Gross! That’s the standard reaction when we encounter a cockroach, the six-legged scourge of households across the planet. But it’s worth knowing more about these creepy critters, if only to learn from their incredible ability to adapt and survive – and then channel those lessons into the construction of small and very clever robots. These little machines already exist: they’re not quite cockroaches, but they’re getting there.

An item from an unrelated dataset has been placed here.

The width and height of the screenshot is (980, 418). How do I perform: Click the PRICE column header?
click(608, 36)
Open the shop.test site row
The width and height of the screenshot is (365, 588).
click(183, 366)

To simulate the abilities of these hardy creatures, we need to know how they manage to stabilise on rough terrain, walk upside down, perform amazing gymnastic manoeuvres in mid-air and run full-tilt into walls without harming themselves – then build robots that can perform the same minor miracles and help humans while they’re doing it. In this fascinating TED video, Robert Full takes a look at the incredible body of the cockroach to show what it can teach robotics engineers.
Researchers at the University of Michigan have also uncovered cool facts (okay, so they’re also slightly creepy) about the cockroach: check out this video. Oh, and did you want to know how they can seemingly vanish in a split second? Here’s how they do it.
Then there are cyborg cockroaches. Scientists at North Carolina State University have developed software that allows them to map dangerous or unknown spaces – think collapsed buildings and similar sites – based on the movement of a swarm of remotely controlled cockroaches, or insect cyborgs. Their software could also help determine the location of radioactive or chemical threats if the biobots are equipped with the relevant sensors, say the researchers.